Imagine you were Geoffrey Bible, CEO of Philip Morris. You would have two overriding goals: First, to limit your liability from lawsuits in the United States. Second, to make sure nothing interfered with your plans to expand massively abroad.
In the deal the tobacco industry concluded with 40 state attorneys general last June, Bible and the other tobacco executives achieved both of these aims. The deal gave the industry effective immunity from lawsuits, by precluding class action lawsuits, preventing punitive damage awards to those who sue the industry and setting an annual cap that would assure the industry was required to pay no more than $5 billion a year to victims who successfully sued the tobacco companies. And it did absolutely nothing to curb Big Tobacco's overseas expansion.
The exclusion of international issues from the deal was not a simple oversight. When some of the attorney general negotiators raised it, Big Tobacco dismissed it out of hand. In the face of industry obstinacy, the attorneys general quickly capitulated.
In fact, the June deal would actually make matters worse internationally. The deal specifically denied the Food and Drug Administration authority to regulate tobacco exports. It stated that, in the event of bankruptcy, the tobacco companies would be able to segment profits from overseas sales from their domestic bankruptcy payment obligations. And it denied foreign victims of the U.S. tobacco companies their limited right of access to U.S. courts. Unfortunately, many of these flaws have been replicated in several of the pending tobacco bills under congressional consideration.
What happens to the Tobacco Lords' foreign operations is of tremendous importance both to the health of the tobacco companies and, more importantly, to the health of millions of people around the world. Philip Morris and R.J. Reynolds sell approximately two-thirds of their cigarettes overseas, and make nearly half their profits on foreign sales. These sales do not just displace other companies sales. U.S. tobacco companies' marketing strategies create more smokers. After South Korea opened its market to U.S. companies in 1988, for example, smoking rates among male Korean teens rose from 18.4 percent to 29.8 percent in a single year. The rate among female teens more than quintupled, from 1.6 percent to 8.7 percent. With smoking rates rising in the Third World due to rising incomes, corporate tobacco pushing and other causes, the World Health Organization predicts tobacco-related deaths worldwide will rise from 3 million to 10 million by the 2020s, with 70 percent of those fatalities in the developing world. There is, however, reason to be hopeful that Geoffrey Bible and his associates will not succeed in their scheme to protect industry profits and continue uninhibited addicting millions around the globe. Even as prospects for tobacco company special protections are fading on Capitol Hill, a group of legislators have crafted an international tobacco control package that would begin to address Big Tobacco's international misconduct.
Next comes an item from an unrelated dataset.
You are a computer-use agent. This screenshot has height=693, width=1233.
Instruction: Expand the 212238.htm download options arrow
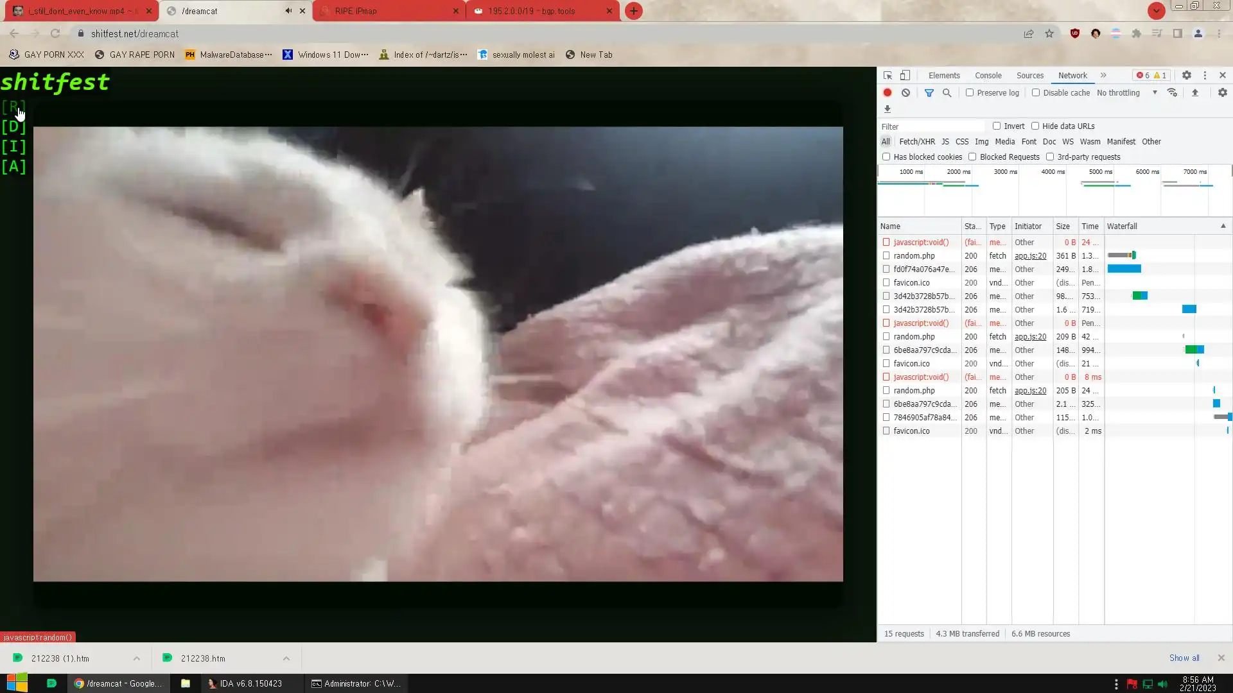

In late February, Senators Richard Durbin, D-Illinois, Frank Lautenberg, D-New Jersey, Paul Wellstone, D-Minnesota, and Ron Wyden, D-Oregon, joined with Representatives Lloyd Doggett, D-Texas, and Frank Pallone, D-New Jersey, to announce a legislative initiative that would require U.S. tobacco companies to adhere to at least as stringent marketing and labeling standards overseas as domestically.
Other provisions of the package would: prohibit the U.S. government from promoting U.S. tobacco interests in foreign markets; impose tough anti-smuggling provisions on tobacco products; and support governmental and non-governmental tobacco control efforts, including television counteradvertisements urging people not to smoke, in developing countries and in Eastern Europe and the former Soviet Union. Some Republican support for at least portions of the package is expected to be forthcoming.
Imagine that instead of Geoffrey Bible, you were a parent of a 15-year-old in Beijing or Seoul, in Nairobi or Sao Paulo, in Moscow or Kiev. In recent years, the U.S. tobacco companies have begun introducing a host of slick marketing techniques -- free cigarette giveaways, sponsorships of rock concerts and sports events, discotheque dance nights, promotional t-shirts, hats and other attire, and many others -- that make smoking seem cool, hip, sophisticated and very, very American. Smoking rates among teens are rising. Wouldn't you hope that the U.S. government would at least ensure that U.S. tobacco companies not expose your child to deceptive marketing strategies that are outlawed or about to be banned in the United States?